Question #2: What kind of writing do you want to do and do now, and why–what is your true motivation? Know why you write and don’t take the first answer you come up with as the only answer. Dig deeper, listen harder, be truthful with yourself. The more you know your true motivation the better your writing life, in that you can make excuses, but you can’t lie to yourself anymore.

Question #3: What is your voice, your style, and what are your strengths, your weaknesses as a writer? As above, be as truthful as you can with yourself. No one will no these things but you. You are on a voyage of discovery and affirmation. Accept who you are.

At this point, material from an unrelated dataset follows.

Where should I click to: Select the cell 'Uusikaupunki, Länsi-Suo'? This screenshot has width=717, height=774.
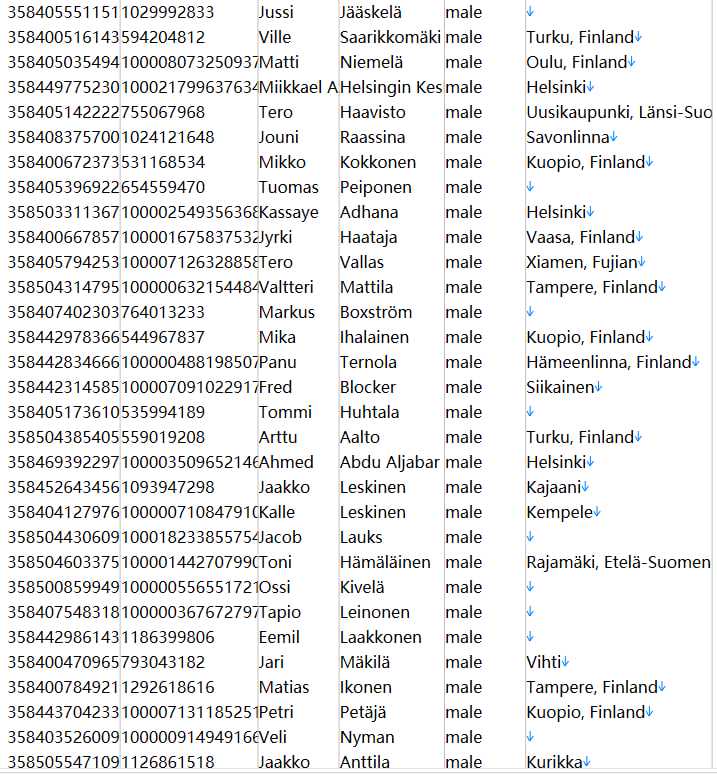[619, 112]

You are beautiful.

Tip #1: Goal Setting Set reasonable goals for yourself, challenging enough to keep you interested and motivated. And attainable so that you can actually have progress. For some that’s 100 words/day, or 500 or 1000 or 3000. You decide.

Tip #2: Tracking Grow discipline day by day, word by word, page by page. Track your progress. “Winners keep score,” a friend of mine said, a successful small business owner. Tracking increases awareness and encourages accountability. The biggest bonus is that it signals your subconscious that you mean business: writing is not a whim but a daily habit that you are coaching yourself on. Go Writer!

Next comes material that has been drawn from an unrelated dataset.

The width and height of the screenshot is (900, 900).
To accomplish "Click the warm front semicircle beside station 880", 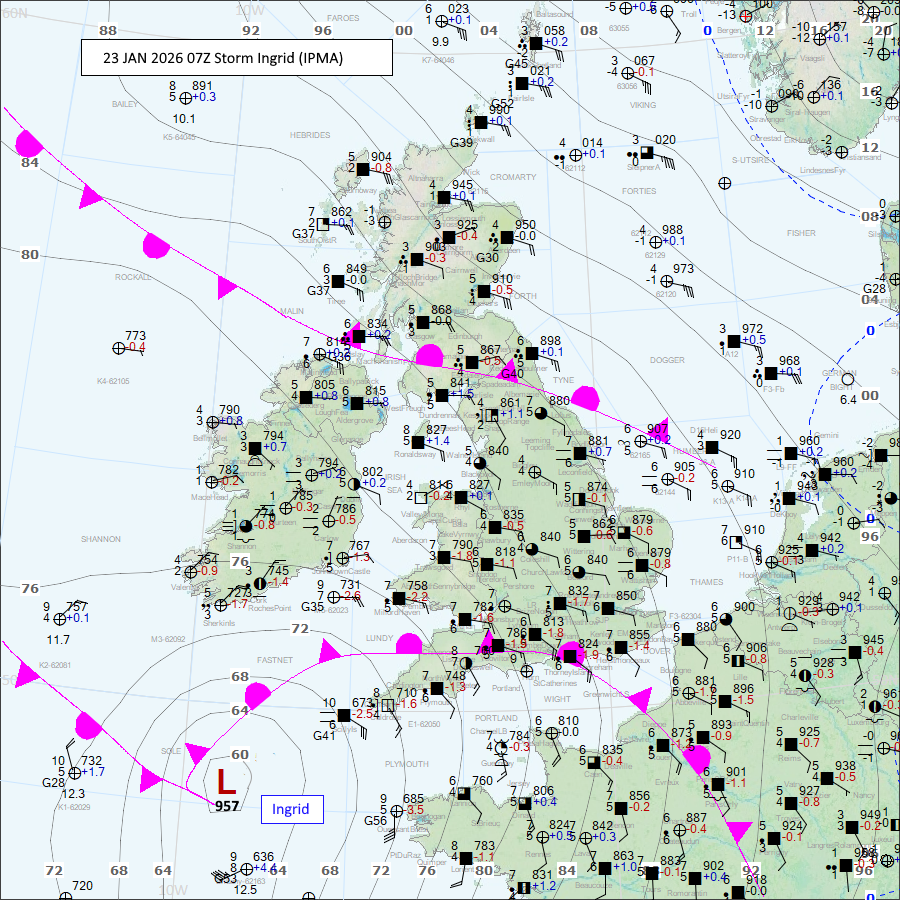I will [583, 397].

Tip #3: Compassion Above all be gentle, have compassion for the writer within, the writer you are growing, especially if you are starting out. And especially if you’ve been at this for years. We tend our gardens day in and day out with care, giving the plants what they need, even if that rose bush has been there for years, or if you just planted it. Treat yourself no differently, especially if you’re having a bad day, week, or month.

Tip #4: Trouble-shooting Are there unhelpful pesticides–other people’s ways, thoughts, ideas, beliefs that are not your own, or fatigue, overwork, not enough play—invading your garden? You can change many things that affect adversely your writer within—learn to say “No”. What hobbies can you give up to give yourself time to write? Yet the sun and rain, other people, world events, are factors beyond on your control. Accept that. If the soil needs amending, find the missing ingredients. Do you need to aerate—get out and do something new, something to expand your heart, mind or soul? Do you need to move your body to counteract an overactive mind?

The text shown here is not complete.